Low-indium content bilayer transparent conducting oxide thin films as effective anodes in organic photovoltaic cells

Jun Liu; Alexander W. Hains; Lian Wang; Tobin J. Marks

doi:10.1016/j.tsf.2009.10.005

Low-indium content bilayer transparent conducting oxide thin films as effective anodes in organic photovoltaic cells

Jun Liu, Alexander W. Hains, Lian Wang, Tobin J. Marks^*

^*Corresponding author for this work

Chemistry

Research output: Contribution to journal › Article › peer-review

8 Scopus citations

Abstract

Bilayer In-doped CdO/Sn-doped In₂O₃ (CIO/ITO) transparent conducting oxide (TCO) thin films were prepared by depositing thin ITO films by ion-assisted deposition on CIO films grown by metal-organic chemical vapor deposition.

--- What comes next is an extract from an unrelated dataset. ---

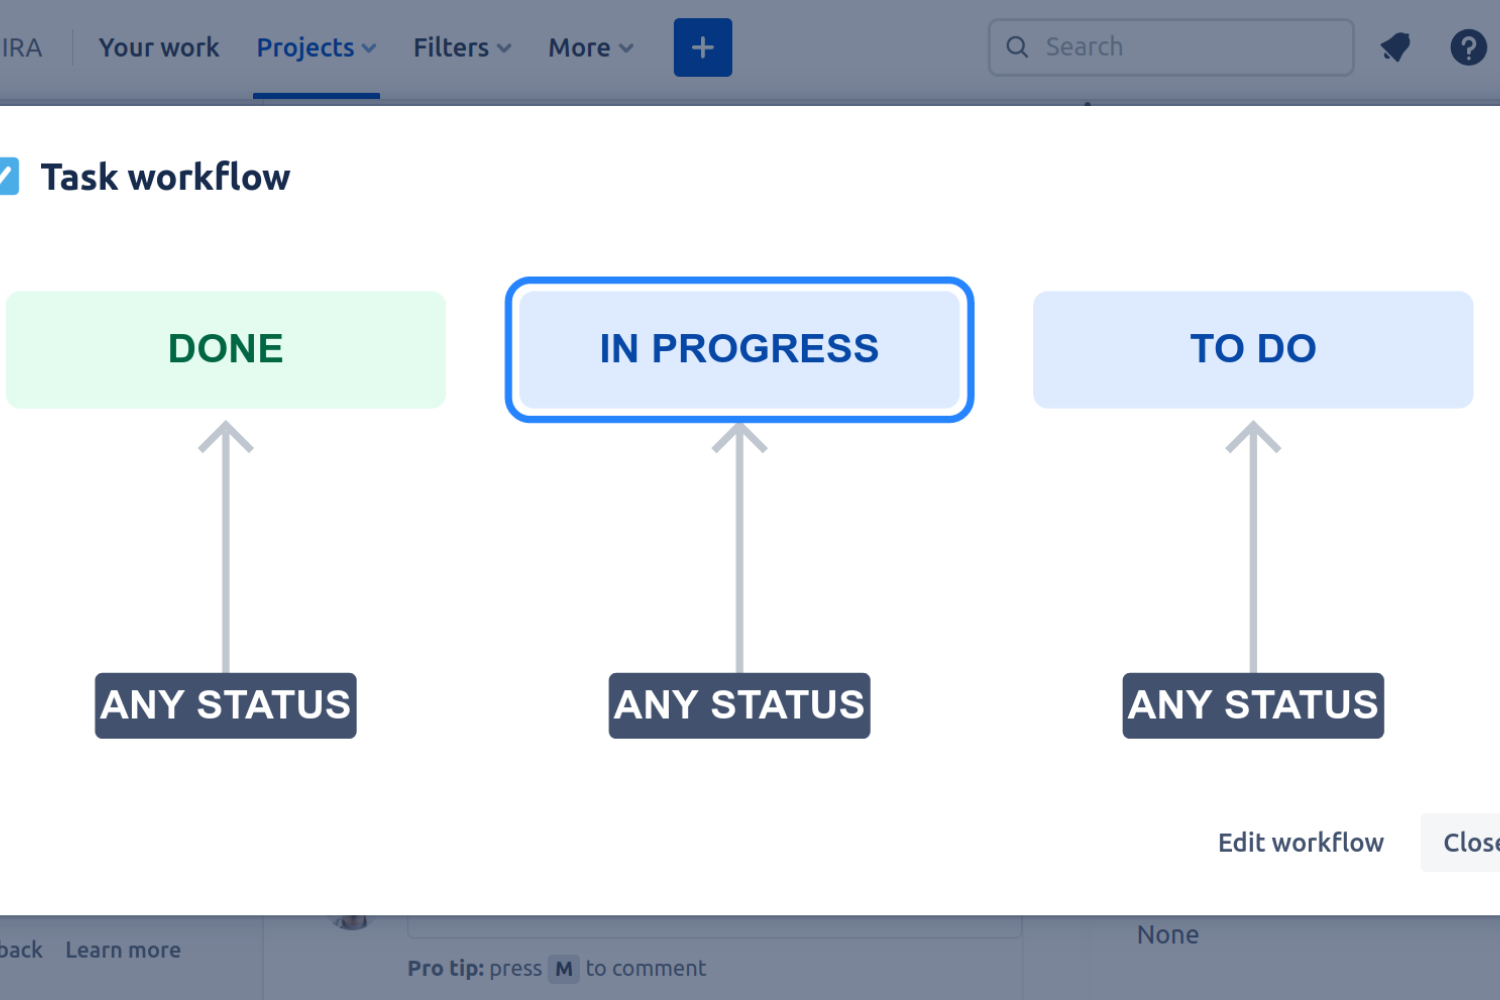1500x1000 pixels.
Task: Click the search magnifier icon
Action: coord(1017,47)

The optical, electrical, and microstructural properties of these bilayer TCO films were investigated in detail. A low sheet resistance of ~ 4.9 Ω/□ is achieved for the CIO/ITO (170/40 nm) bilayers without annealing. With a significantly lower In content (20 vs. ~ 93 at.%) and a much higher conductivity (> 12,000 vs. 3000-5000 S/cm) than commercial ITO, these bilayer films were investigated as anodes in bulk-heterojunction organic photovoltaic (OPV) devices having a poly(2-methoxy-5-(3,7-dimethyloctyloxy)-1,4-phenylenevinylene) + [6,6]-phenyl C₆₁ butyric acid methyl ester active layer. Device performance metrics in every way comparable to those of devices fabricated on commercial ITO are achieved, demonstrating that CIO/ITO bilayers are promising low-In content, highly conductive and transparent electrode candidates for OPV cells.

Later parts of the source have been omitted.